1. Xie has a supportive husband that hadn’t left her once and possibly will again
2. Xie spends her free time learning and expanding herself – my mothers expansion comes from Oprah and Dr. Phil
3. Xie doesn’t have two children at home not even teenagers yet that need to eat and hopes daddy will give mommy child support money
4. Xie isn’t a leech that feels entitled to it, she has offered to work many times, I don’t understand why both of us need to be miserable for a few extra bucks
While my mother is grazing the home shopping network for things to buy, Xie is doing Algebra out of text books for fun. There is a world of difference. Most notably my mother needed an income she could trust to take care of her kids and not ask friends and family for money to get by.
I will now give you an example I have full memory and first hand knowledge of. It was at a family holiday dinner a few years ago at my grandparents and somehow the morbid subject of what we would like if my grandparents passed on. I stated I would only want one thing, a cedar chest crafted by my grandmother’s cousin.
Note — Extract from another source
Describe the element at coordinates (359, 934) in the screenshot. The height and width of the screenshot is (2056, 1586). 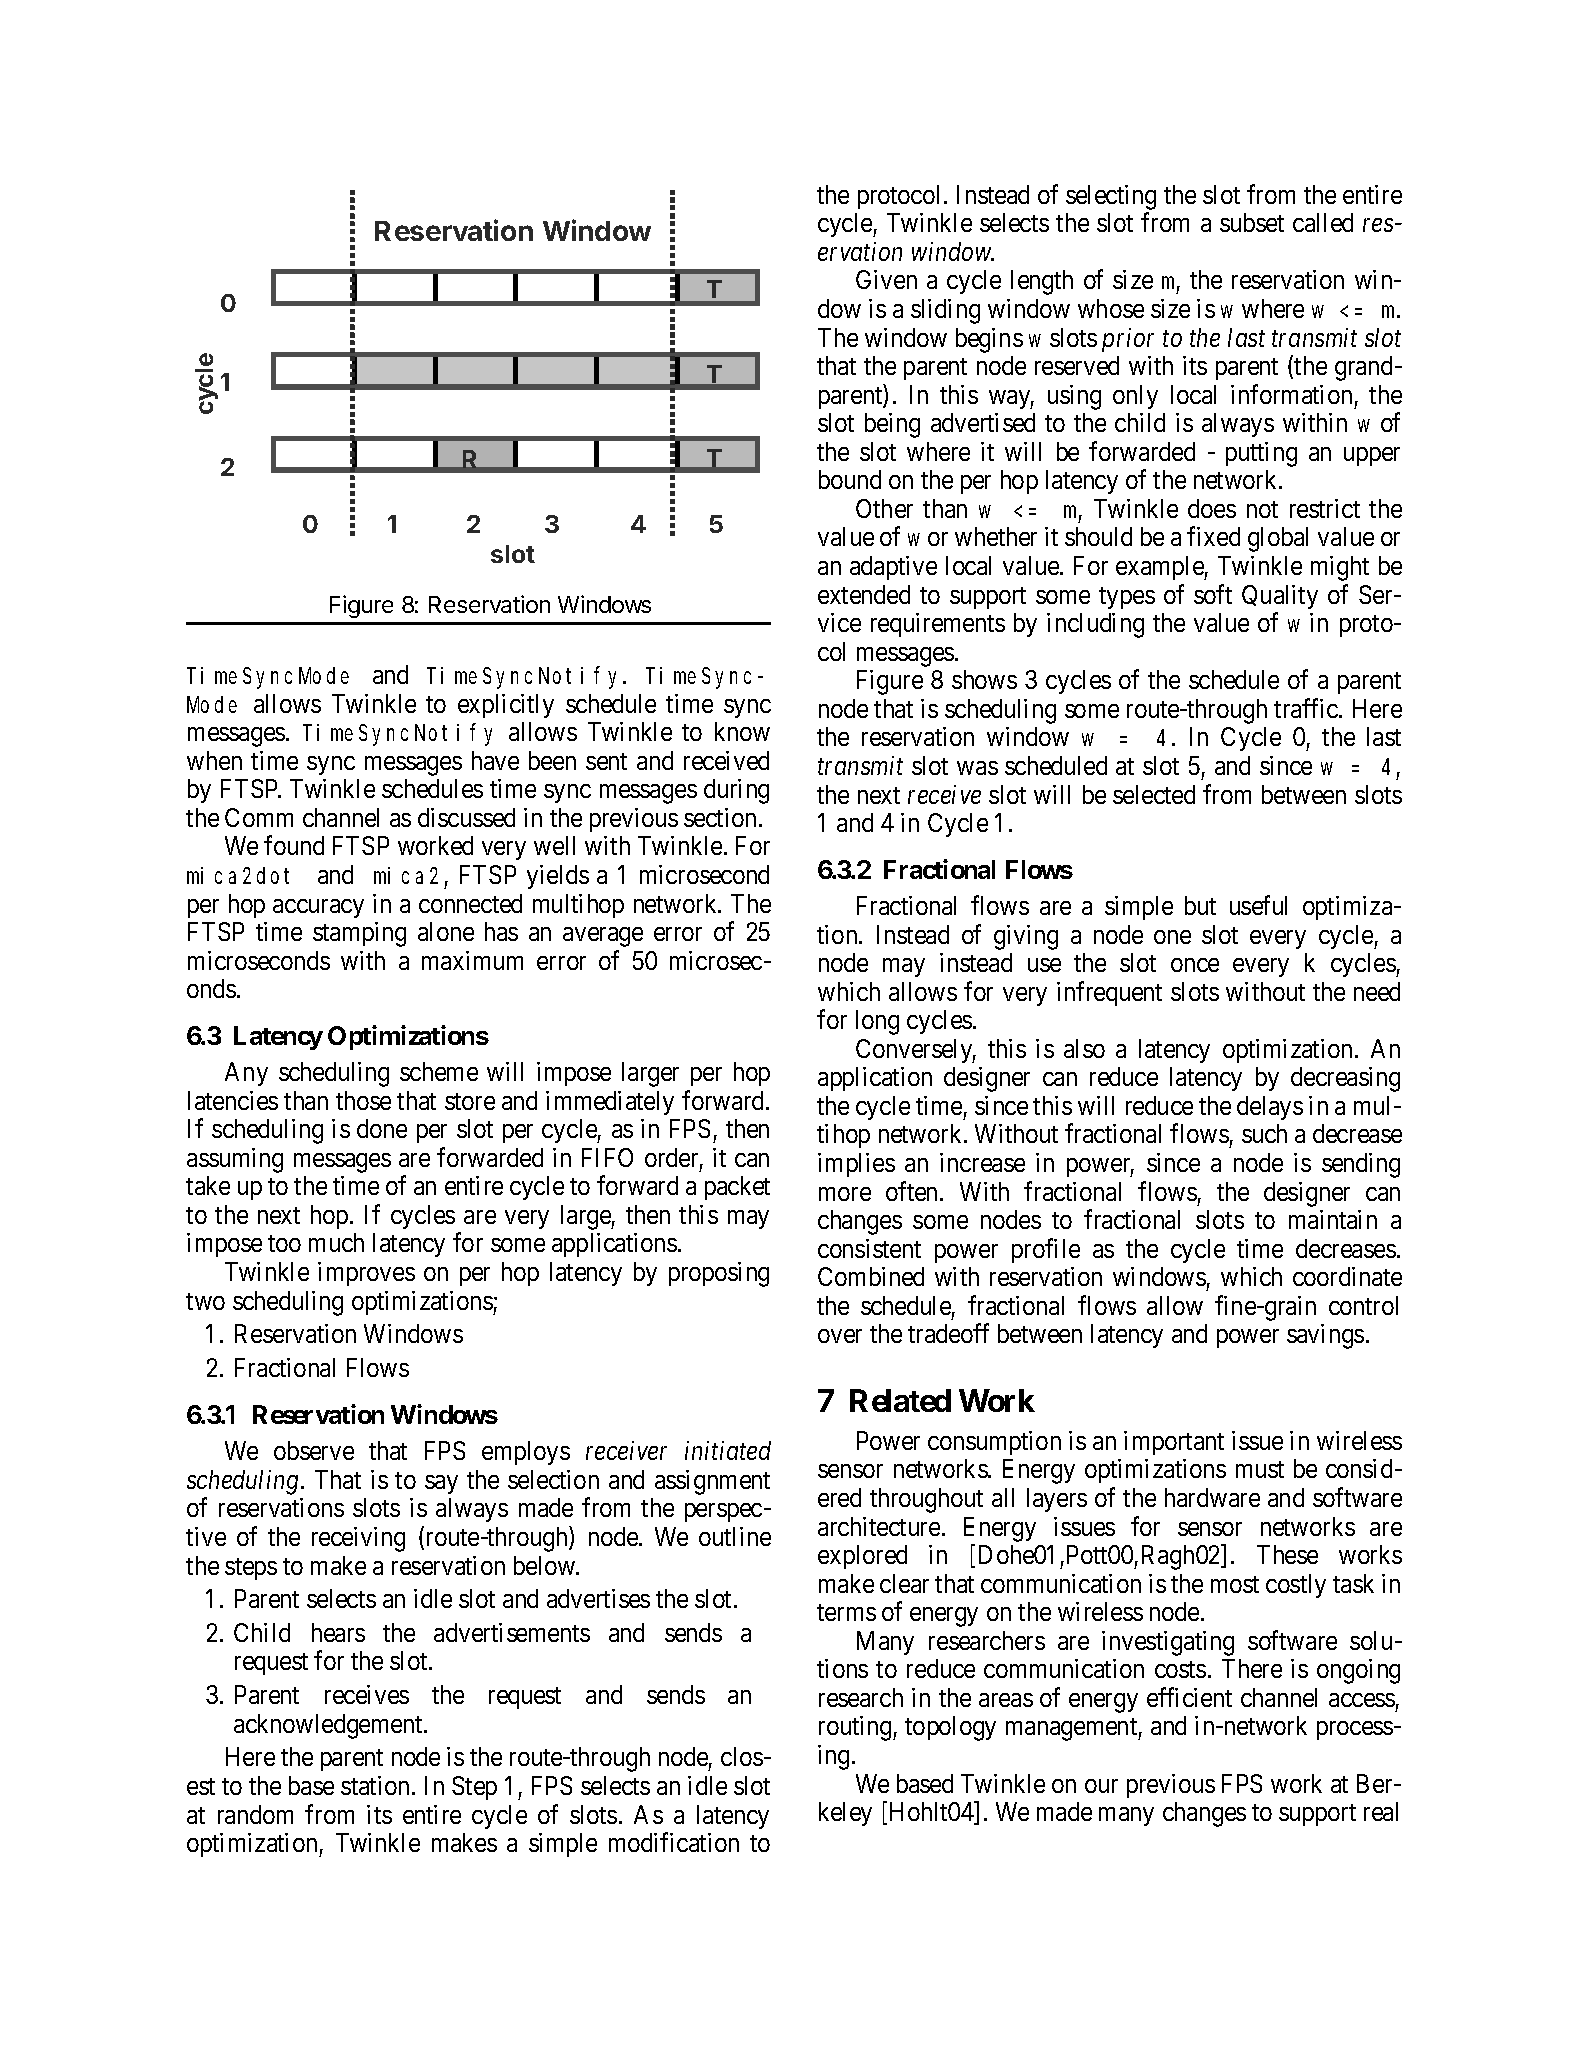
I see `stamping` at that location.
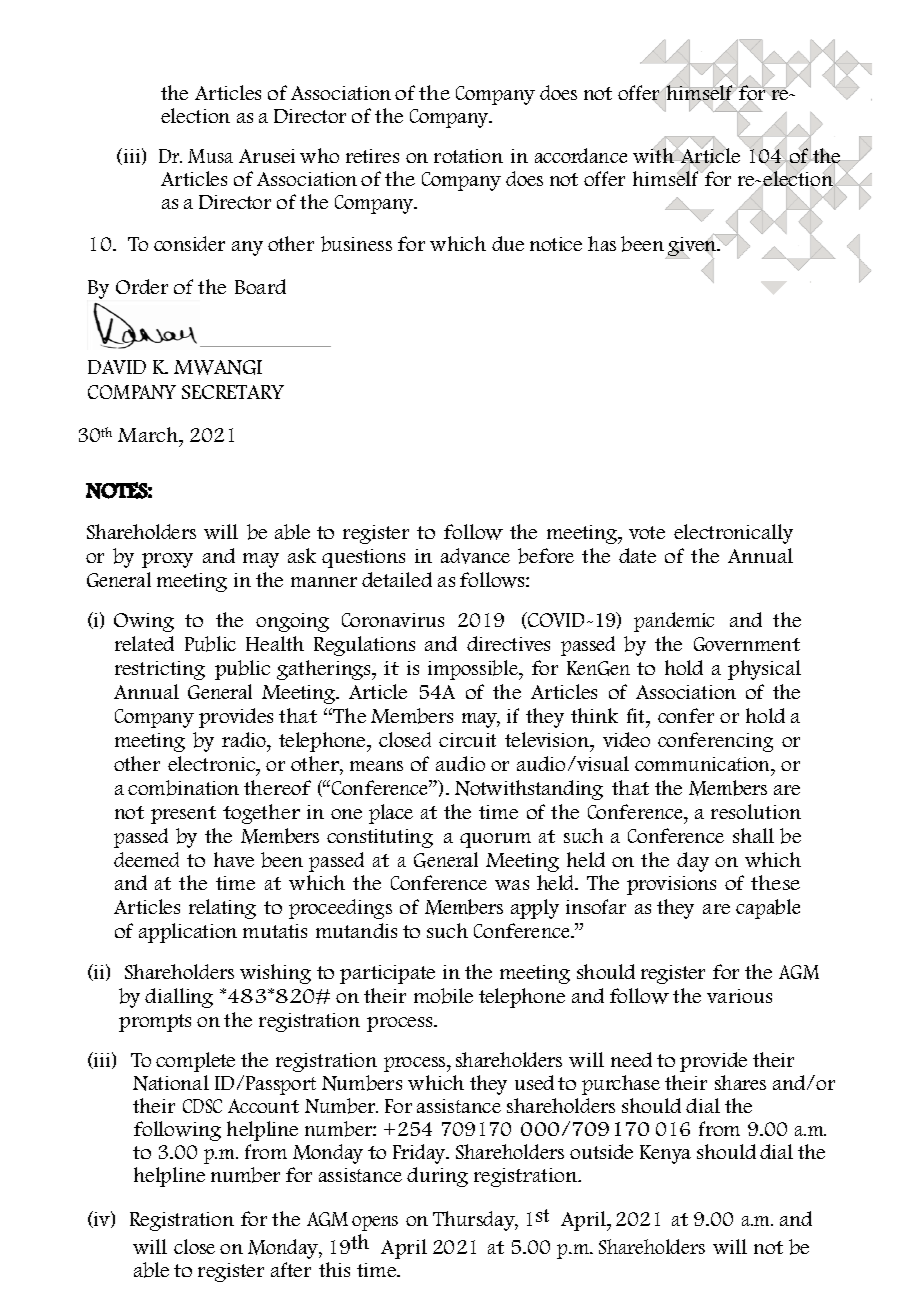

My grandmother chimed in that it was going to be given to her cousins family, well my grandmother has been saying that my whole life, so for thirty years it’s still been sitting there. My mother then said I couldn’t have it because she wanted it. Selfish? Well let’s continue this story.
A few minutes later my mother asked me why I wanted the chest because she thought it was ugly and tacky. I said it was something that would always remind me of my grandparents, their house, and the memories. To me the chest is kind of like a symbol of my grandparents. This prompted me though to ask why did she want it if it was ugly? Her answer? She said she wanted it because I said I wanted it. So I was shocked and called her selfish, I think that was my annual fight that year and I left. It was petty, you would think as adamant as she was when she said she wanted it, that somehow I knew there was a secret stash of money tucked away in it. Nope, she is just worried about someone else getting something she can’t. What a great mother.